◆ **What needs to be done**
Return, from the listing that follows, each line containing the word "screenshot".

◆ **Data shown**
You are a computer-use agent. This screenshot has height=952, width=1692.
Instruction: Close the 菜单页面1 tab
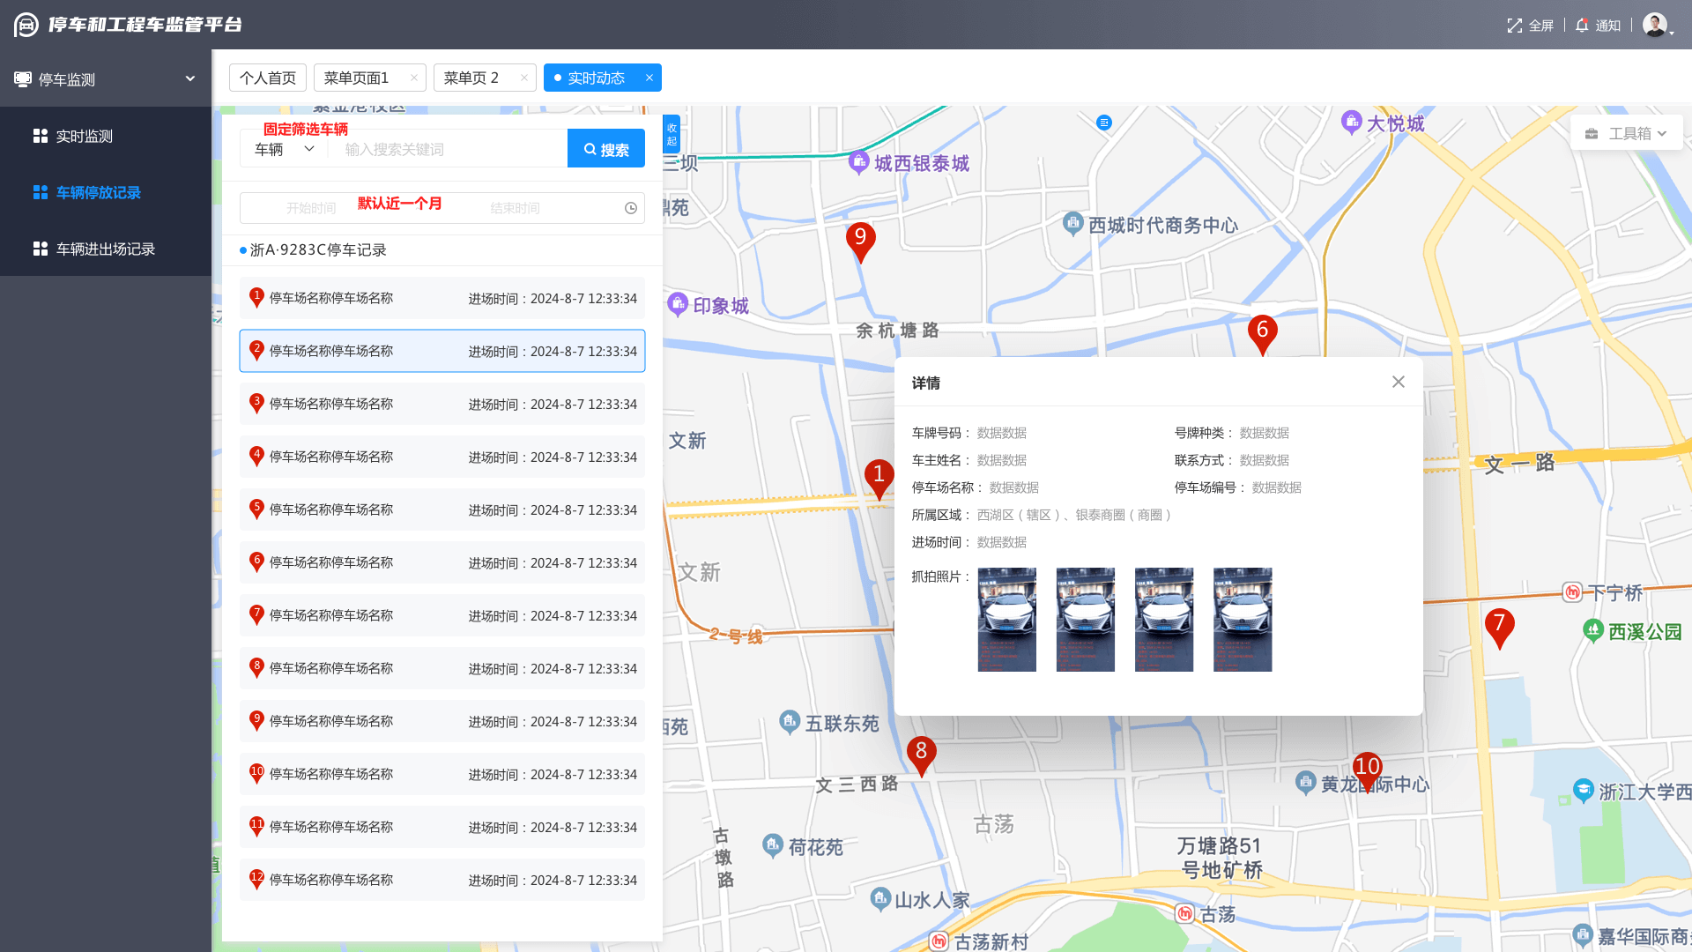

...

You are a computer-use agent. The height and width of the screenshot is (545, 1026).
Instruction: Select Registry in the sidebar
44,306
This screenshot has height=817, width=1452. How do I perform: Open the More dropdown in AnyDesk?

...

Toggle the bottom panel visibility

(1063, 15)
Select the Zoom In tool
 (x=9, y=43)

◆ **Answer to the problem**
You are a computer-use agent. This screenshot has height=952, width=1692.
You are a computer-use agent. The height and width of the screenshot is (545, 1026).
This screenshot has height=817, width=1452. How do I perform: Open the More dropdown in AnyDesk?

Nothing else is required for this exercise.